Sheer popularity can be compelling enough to bump up art values. British tagger Banksy was recently found flirting with the relationship between fame and value. The infamous street artist made waves in the media by anonymously selling his work in Central Park, and subsequently broadcasting the process online. The experiment uncovered the weight of fame on artwork value over content and context.
With greater potential for a rapid-fire rise to fame in today’s contemporary art world, value is an idea frequently contested by viewers, buyers and critics alike. Art value is often priced at the intersections of social and monetary values. For Banksy, art theft seems synonymous with his street cred. When you search “graffiti theft” online, nearly 80% of the resulting articles are about him. What is most interesting is that while this phenomenon of art theft is nothing new, the theft of Banksy’s work more clearly uncovers how value is attributed.
There isn’t a tradition of tracking graffiti theft, because street art is meant to be ephemeral. The increasing number of street artists gaining mass attention and appeal has sparked this unusual theft trend. Banksy’s “Umbrella Girl” of New Orleans’s North Rampart street has suffered several attempted kidnappings and acts of vandalism. In March of this year, yet another crook had been caught trying to pry the image free with the intent to sell at auction. After a value assessment conducted by the NOPD, the graffiti was estimated to be worth around $200,000 to $1.1 million. This case is not unique, and unfortunately many of Banksy’s works have been reported found again and again illegally for sale at art auctions.
“Slave Labour” (above) features a child toiling away at a sewing machine to produce a string of British flags. Uncoincidentaly, the work was painted on the side of a Poundland Store in North London. The store primarily sells items priced at around a one pound each. Clearly, Banksy’s piece attempts to call attention to the true cost of consumerism. In order for Poundland to successfully turn a profit, there may in fact be a small child producing its stock for meager wages. In 2013, “Slave Labour” was stolen and later found for sale at an art auction in Miami. Of course, a battle to bring the Banksy back to Poundland ensued.

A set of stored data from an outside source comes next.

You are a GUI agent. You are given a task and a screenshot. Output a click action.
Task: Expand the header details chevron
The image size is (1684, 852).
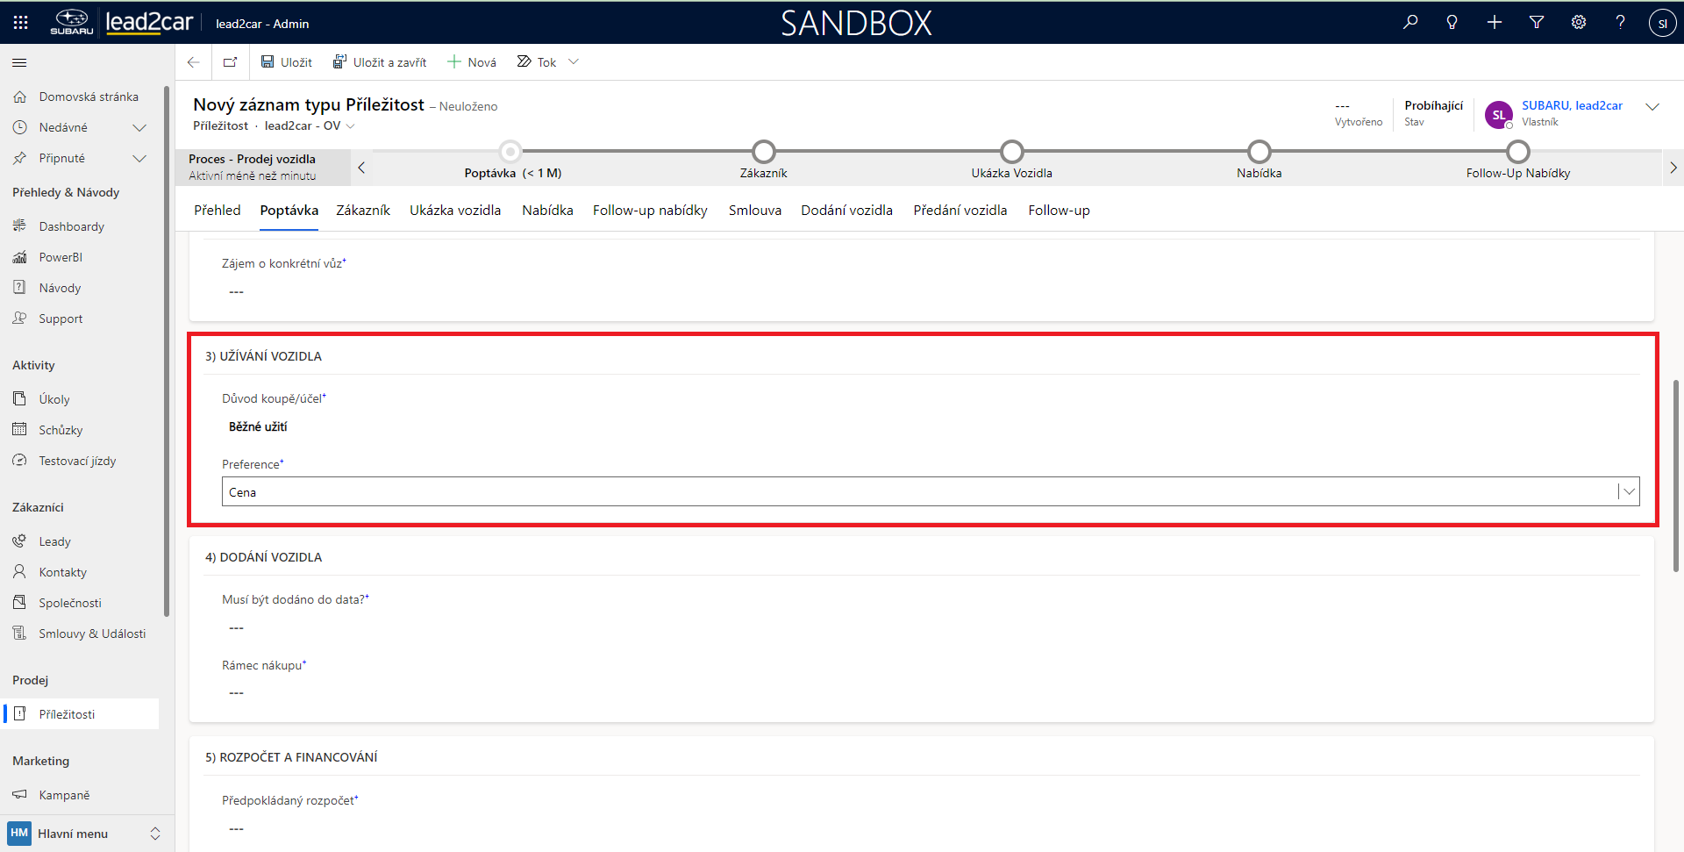1652,107
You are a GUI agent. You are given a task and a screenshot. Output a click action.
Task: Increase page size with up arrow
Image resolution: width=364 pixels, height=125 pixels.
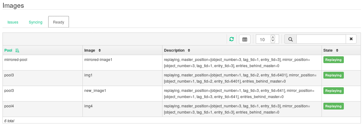(273, 37)
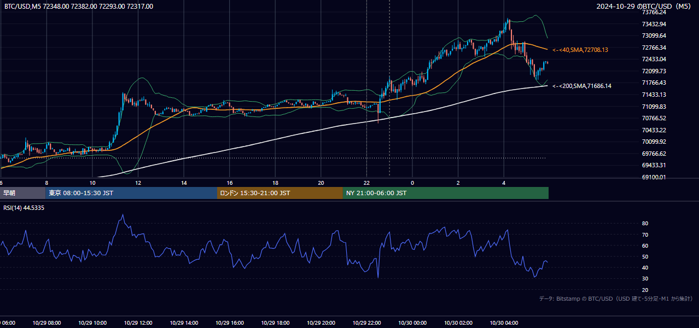Screen dimensions: 699x328
Task: Click the RSI 30 level axis label
Action: pyautogui.click(x=645, y=279)
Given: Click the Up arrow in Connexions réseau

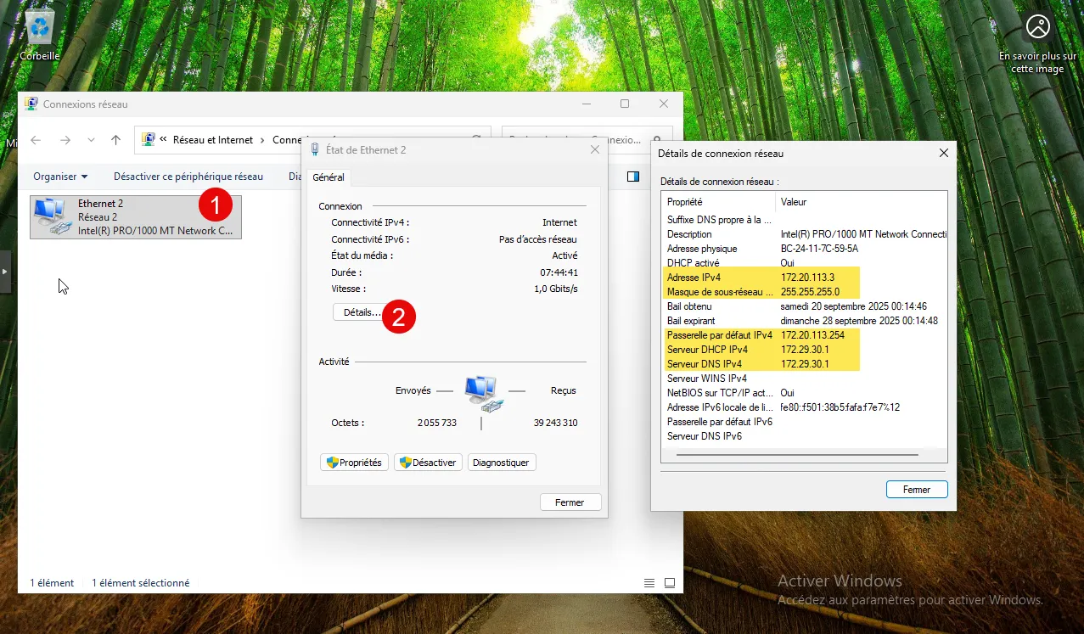Looking at the screenshot, I should (x=116, y=140).
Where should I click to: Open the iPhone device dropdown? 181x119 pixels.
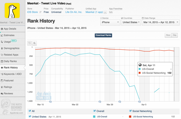tap(110, 23)
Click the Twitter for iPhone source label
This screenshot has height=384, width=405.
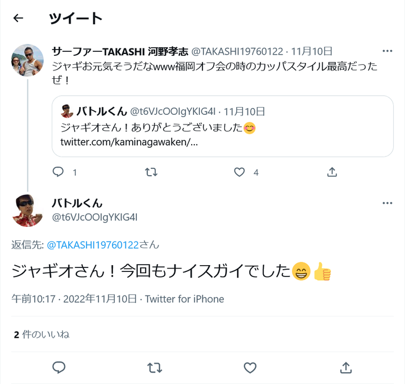coord(185,299)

How did Banksy’s work on city walls manage to incite more greed and excitement than the work he sold openly at Central Park? It is clear that context, plays a massive role in attributing value to artworks. Thieves and amateur art collectors have learned to recognize a Banksy work only in specific settings. Such settings include: city walls, gallery walls, and auction houses (to name a few). In these cases, value has everything to do with location. That being said, how valid are collectors’ passions for street art, and therefore the value of Banksy’s work? In the fight to reclaim ‘ownership’ of Banksy’s “Slave Labour” mural, the core message within the work is lost to the fight to claim a slice of street art fame.

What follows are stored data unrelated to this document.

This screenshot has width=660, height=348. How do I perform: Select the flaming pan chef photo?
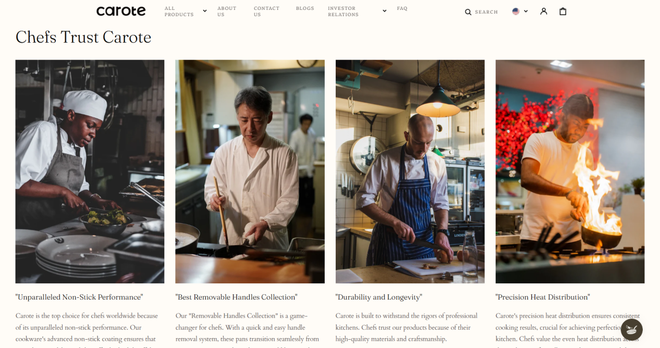point(570,172)
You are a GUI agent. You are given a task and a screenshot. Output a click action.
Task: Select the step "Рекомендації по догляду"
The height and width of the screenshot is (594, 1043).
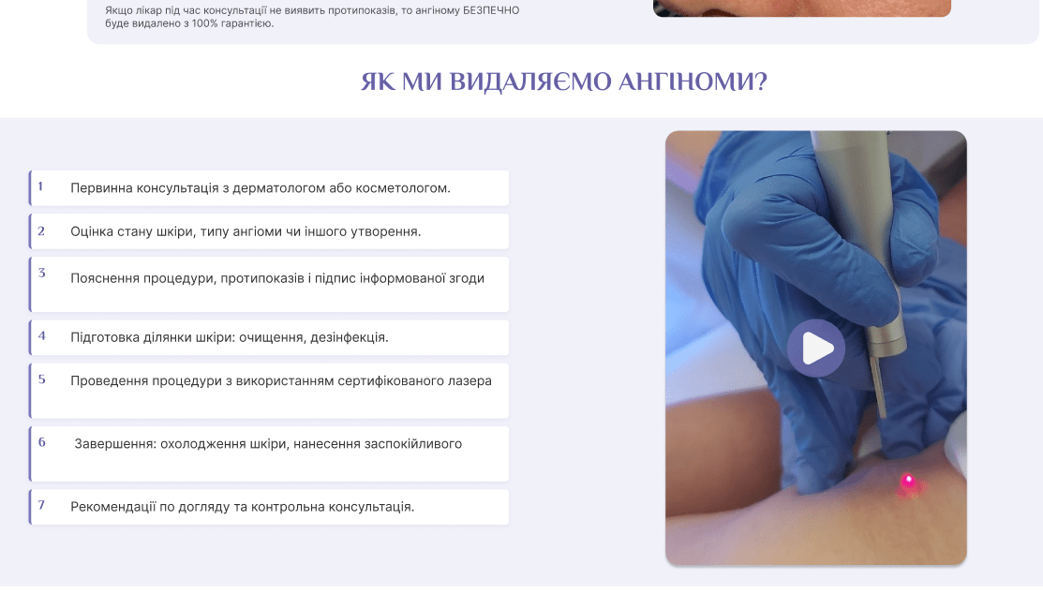243,507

The street value of a Banksy piece appears to be determined by detached, elite art circles. When moved to a gallery wall, a finite value is set, yet we could argue that on the street Banksy’s work is ‘worthless.’ We could easily paint over Banksy’s piece and zero out the value within a few quick swipes.

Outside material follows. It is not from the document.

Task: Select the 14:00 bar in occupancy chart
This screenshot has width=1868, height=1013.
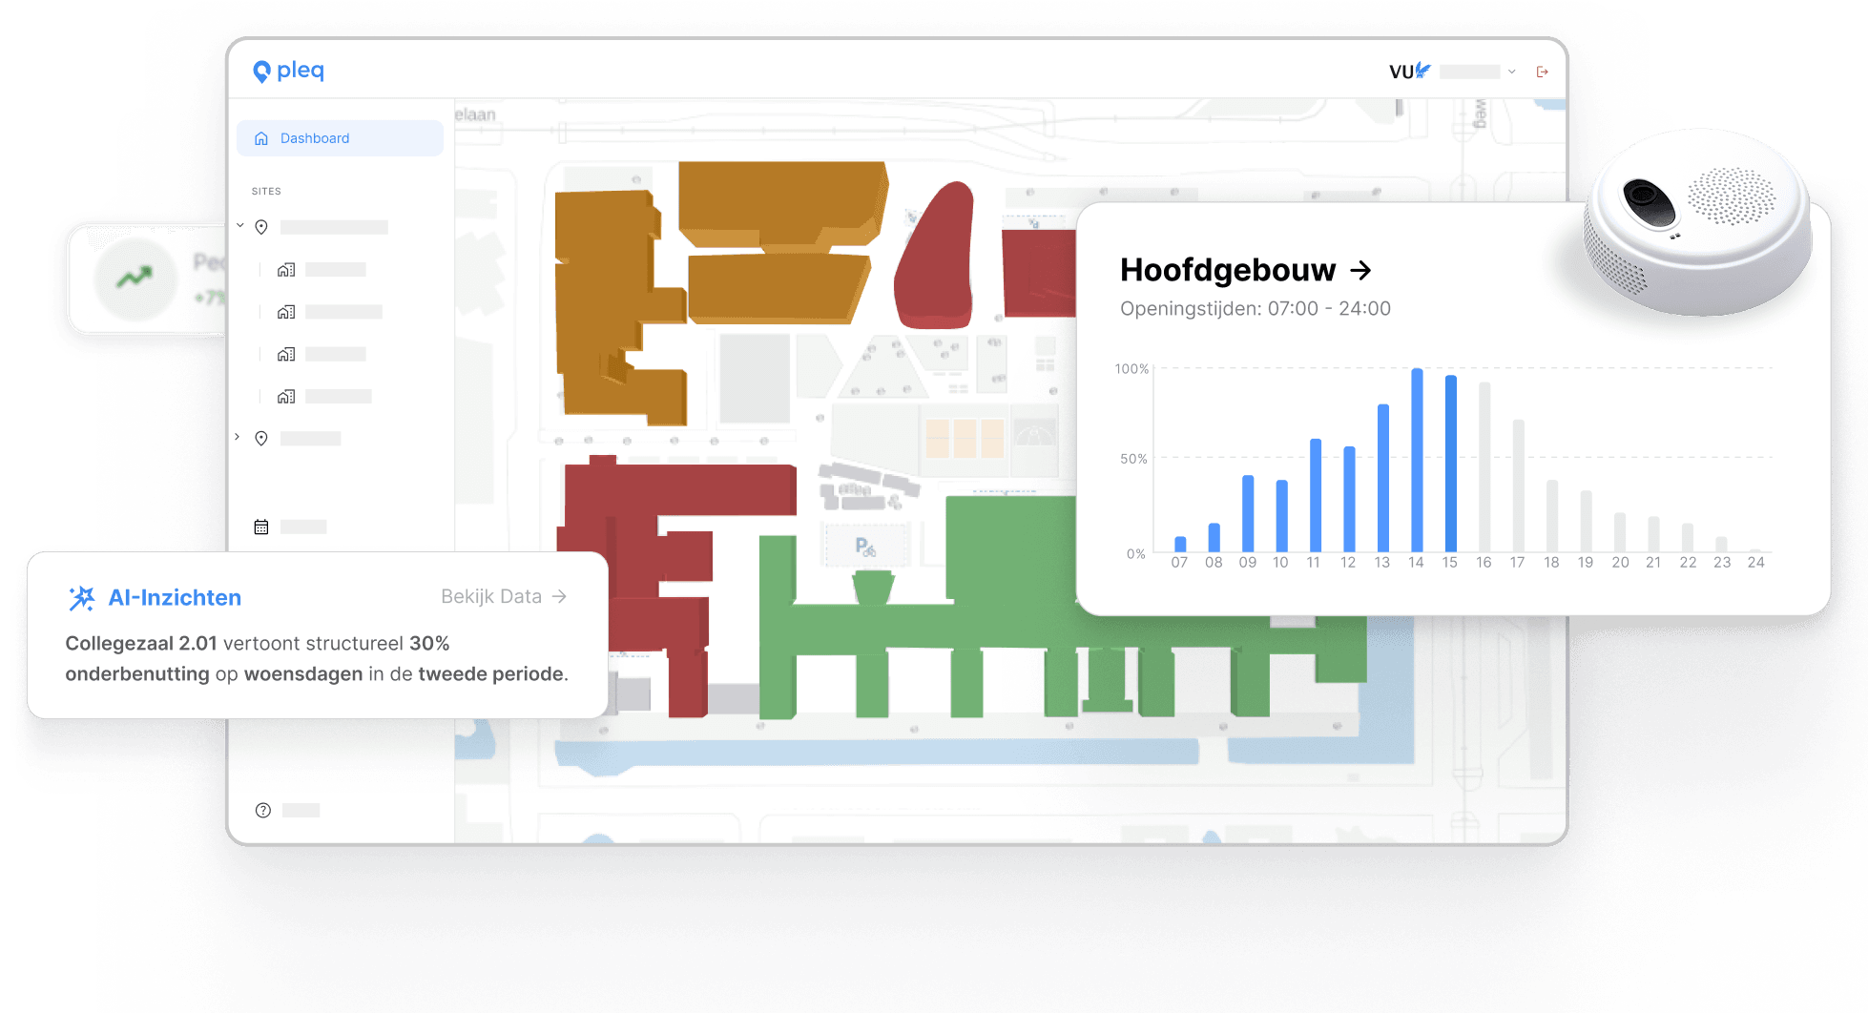Action: pyautogui.click(x=1417, y=460)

With the issue of frequent street art theft on the rise, should we seek a solution to prevent stealing? If so, how? Street art thefts are the biggest contributors to the increase in graffiti value. Pushing “low brow” art from people for people to the upper echelons of society seems to represent yet another type of theft. The intended audience is robbed intellectually, creatively, ideologically and culturally. The process also robs Banksy of his artistic voice. His words are twisted by theft to speak to an unintended audience that doesn’t understand him, therefore killing the spirit and meaning of his work. Theft creates an opportunity for financial gain from a medium meant to be free. The value of street art acclaim has the potential to destroy cities instead of nurture them, a polar opposite of graffiti’s intended effect.